This folder is a collection of scripts for converting checkpoints of one training framework (e.g., DeepSpeed) into that of a different framework (e.g., Megatron-LM, HF Transformers).
The folder also contains scripts for inspecting checkpoint files and folders, which could be useful when developing checkpoint conversion logic. At the time of creation, this folder contains scripts to convert DeepSpeed checkpoints to Megatron-LM and HF Transformers checkpoints (this motivated this effort as part of the BigScience project).
Here are the list and details of checkpoint conversions provided by the available scripts:
- Megatron-DeepSpeed to Megatron-LM
- Megatron-DeepSpeed to HF Transformers
- Megatron-DeepSpeed to universal then to HF Transformers
The (current implementation of the) converter extracts args and model parameters from a DeepSpeed checkpoint (i.e., excludes other training states such as optimizer, scheduler, etc) and convert into a Megatron-LM checkpoint similarly containing only model parameters. The converter also provides a best-effort attempt to reshape the tensor-parallelism and pipeline parallelism degrees for the checkpoint. The resulting Megatron-LM checkpoint could be loaded into Megatron-LM framework for finetuning or inference.

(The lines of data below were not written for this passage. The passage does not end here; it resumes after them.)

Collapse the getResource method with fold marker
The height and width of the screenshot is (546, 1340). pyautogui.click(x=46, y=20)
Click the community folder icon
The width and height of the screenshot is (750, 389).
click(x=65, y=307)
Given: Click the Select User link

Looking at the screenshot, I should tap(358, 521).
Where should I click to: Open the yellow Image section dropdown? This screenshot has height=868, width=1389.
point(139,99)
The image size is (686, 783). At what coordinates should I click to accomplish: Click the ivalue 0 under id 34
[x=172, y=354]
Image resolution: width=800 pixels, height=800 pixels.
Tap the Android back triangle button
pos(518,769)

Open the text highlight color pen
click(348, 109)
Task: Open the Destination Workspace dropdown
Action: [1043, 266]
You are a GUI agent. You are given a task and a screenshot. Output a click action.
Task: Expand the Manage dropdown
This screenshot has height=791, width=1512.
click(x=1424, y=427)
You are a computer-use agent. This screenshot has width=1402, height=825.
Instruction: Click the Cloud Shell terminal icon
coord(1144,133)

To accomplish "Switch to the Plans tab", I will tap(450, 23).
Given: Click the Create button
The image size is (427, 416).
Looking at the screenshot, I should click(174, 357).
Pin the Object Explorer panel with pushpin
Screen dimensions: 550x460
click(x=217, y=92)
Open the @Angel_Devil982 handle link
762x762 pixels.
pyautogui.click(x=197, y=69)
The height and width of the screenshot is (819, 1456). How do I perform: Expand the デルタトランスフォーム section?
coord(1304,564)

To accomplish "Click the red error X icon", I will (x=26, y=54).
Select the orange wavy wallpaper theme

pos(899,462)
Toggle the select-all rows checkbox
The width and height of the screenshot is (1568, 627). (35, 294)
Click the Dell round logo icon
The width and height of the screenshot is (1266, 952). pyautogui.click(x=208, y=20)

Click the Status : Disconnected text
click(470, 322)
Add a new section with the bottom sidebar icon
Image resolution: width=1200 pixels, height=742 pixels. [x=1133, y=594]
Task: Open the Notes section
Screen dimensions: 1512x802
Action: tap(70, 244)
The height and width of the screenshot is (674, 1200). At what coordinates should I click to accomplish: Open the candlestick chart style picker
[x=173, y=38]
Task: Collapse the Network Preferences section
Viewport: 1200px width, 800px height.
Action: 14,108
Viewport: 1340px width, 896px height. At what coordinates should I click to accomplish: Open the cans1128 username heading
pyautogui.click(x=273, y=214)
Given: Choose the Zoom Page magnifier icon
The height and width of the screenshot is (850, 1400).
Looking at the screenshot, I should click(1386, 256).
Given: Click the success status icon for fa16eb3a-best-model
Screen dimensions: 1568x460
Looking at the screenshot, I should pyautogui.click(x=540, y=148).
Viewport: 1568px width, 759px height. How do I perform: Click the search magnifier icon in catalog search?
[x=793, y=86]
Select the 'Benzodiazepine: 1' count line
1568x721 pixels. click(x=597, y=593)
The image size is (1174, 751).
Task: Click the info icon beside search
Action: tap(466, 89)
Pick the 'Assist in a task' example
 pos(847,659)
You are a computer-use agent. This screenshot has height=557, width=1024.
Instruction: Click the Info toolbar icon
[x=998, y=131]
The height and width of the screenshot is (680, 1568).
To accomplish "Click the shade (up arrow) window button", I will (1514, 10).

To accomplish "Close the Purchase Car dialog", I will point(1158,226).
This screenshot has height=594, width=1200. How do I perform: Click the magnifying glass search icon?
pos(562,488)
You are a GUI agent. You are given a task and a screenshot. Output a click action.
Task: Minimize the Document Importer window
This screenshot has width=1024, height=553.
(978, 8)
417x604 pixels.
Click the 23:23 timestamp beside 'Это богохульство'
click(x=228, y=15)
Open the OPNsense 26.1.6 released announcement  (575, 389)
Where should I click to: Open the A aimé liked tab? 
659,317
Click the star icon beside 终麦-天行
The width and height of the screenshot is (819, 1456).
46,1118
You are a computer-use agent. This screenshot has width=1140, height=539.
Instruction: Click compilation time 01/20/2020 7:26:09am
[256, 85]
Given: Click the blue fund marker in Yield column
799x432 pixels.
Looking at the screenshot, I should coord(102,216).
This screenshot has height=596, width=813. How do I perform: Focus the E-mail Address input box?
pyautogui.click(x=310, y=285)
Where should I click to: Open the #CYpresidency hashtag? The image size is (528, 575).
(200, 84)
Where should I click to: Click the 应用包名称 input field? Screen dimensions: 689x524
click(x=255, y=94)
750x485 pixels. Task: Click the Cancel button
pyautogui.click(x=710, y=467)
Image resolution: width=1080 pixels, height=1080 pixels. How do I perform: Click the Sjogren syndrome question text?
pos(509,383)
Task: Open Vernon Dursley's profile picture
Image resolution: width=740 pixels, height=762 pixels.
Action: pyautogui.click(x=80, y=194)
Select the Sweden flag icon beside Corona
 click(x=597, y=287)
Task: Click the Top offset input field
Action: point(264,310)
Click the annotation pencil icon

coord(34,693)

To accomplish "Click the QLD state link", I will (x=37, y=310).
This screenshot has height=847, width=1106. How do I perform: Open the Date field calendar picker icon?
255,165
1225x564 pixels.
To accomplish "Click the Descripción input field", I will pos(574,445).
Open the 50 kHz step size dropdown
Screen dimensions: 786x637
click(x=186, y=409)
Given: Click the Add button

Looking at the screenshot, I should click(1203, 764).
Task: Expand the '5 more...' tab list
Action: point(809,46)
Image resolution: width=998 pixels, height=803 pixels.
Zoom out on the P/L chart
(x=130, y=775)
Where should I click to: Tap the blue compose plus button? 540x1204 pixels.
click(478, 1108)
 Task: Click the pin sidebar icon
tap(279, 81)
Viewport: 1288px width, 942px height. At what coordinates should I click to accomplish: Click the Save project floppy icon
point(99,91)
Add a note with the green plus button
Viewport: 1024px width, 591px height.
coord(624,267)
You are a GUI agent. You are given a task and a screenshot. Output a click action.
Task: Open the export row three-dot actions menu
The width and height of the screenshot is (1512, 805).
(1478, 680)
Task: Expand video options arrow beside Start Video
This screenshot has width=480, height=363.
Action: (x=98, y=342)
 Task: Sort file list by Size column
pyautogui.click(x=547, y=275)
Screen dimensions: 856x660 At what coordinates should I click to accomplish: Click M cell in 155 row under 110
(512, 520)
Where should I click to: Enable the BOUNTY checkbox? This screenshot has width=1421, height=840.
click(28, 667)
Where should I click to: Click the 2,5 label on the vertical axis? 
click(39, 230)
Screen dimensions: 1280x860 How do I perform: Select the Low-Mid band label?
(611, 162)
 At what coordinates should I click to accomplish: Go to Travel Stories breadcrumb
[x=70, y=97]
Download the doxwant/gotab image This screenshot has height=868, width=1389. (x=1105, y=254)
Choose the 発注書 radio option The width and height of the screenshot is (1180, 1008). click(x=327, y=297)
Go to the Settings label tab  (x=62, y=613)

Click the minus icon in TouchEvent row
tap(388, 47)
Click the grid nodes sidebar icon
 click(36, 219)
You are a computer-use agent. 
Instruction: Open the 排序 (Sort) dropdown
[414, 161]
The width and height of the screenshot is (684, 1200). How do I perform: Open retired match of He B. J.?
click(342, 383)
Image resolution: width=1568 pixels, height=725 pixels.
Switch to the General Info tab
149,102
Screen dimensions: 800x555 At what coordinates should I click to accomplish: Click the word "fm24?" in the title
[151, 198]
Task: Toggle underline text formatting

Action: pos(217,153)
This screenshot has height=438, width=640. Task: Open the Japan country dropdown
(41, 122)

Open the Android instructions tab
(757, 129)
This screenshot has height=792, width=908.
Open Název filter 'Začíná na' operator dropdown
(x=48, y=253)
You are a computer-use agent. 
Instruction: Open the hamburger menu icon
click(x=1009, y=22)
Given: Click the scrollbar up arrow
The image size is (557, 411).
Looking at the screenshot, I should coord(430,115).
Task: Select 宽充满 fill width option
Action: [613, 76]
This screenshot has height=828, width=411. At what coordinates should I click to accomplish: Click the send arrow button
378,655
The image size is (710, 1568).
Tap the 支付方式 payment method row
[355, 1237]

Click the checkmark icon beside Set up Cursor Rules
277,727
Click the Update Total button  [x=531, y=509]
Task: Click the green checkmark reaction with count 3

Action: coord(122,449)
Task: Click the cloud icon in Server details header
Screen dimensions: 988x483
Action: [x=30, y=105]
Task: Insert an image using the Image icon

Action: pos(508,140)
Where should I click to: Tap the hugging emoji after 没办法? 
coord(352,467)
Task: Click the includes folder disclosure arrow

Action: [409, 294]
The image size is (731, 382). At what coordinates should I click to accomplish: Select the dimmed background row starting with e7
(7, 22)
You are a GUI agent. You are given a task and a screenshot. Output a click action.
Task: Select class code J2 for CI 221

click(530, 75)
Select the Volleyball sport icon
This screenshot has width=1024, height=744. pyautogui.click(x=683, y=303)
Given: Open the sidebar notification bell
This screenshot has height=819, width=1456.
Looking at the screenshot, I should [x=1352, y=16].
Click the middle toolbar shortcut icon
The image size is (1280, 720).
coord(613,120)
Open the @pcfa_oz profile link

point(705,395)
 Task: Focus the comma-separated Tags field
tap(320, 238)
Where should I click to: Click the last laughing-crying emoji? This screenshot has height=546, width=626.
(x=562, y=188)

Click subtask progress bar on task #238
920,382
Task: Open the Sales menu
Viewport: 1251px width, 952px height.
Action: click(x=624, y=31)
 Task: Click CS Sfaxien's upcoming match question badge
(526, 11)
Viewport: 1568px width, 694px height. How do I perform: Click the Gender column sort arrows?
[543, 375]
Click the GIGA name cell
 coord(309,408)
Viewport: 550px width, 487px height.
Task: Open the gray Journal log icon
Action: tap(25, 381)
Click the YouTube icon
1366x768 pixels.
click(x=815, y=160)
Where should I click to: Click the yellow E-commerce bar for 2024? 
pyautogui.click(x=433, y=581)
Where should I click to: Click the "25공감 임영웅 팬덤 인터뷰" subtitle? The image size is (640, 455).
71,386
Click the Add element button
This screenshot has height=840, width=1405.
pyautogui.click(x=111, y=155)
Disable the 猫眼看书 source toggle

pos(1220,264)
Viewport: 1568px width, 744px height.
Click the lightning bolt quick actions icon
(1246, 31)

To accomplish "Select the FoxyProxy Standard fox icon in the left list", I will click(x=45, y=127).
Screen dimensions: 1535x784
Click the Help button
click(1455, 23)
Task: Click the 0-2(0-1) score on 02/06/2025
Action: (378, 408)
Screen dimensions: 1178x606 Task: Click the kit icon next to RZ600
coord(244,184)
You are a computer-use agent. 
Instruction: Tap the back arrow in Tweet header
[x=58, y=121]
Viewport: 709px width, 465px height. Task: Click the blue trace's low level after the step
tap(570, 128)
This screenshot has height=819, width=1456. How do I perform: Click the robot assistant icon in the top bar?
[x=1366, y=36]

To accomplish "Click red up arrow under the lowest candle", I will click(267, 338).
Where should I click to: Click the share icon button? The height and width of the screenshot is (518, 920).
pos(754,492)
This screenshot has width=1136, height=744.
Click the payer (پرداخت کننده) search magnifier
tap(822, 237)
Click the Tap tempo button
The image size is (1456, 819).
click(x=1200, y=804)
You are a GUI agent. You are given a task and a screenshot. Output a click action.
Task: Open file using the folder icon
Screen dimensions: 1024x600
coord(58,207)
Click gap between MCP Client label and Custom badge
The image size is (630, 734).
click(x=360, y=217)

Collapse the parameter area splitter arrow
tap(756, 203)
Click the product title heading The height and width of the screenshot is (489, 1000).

Tensor parallelism (TP) and pipeline parallelism (PP) are supported in the sense that the generated Megatron-LM checkpoint (folders and files) will be of the same TP and PP of the training that created the input DeepSpeed checkpoint. The entry point of the converter is deepspeed_to_megatron.py
, which as the following usage:
python tools/convert_checkpoint/deepspeed_to_megatron.py -h
Convert DeepSpeed Checkpoint to Megatron Checkpoint
usage: deepspeed_to_megatron.py [-h] [--input_folder INPUT_FOLDER]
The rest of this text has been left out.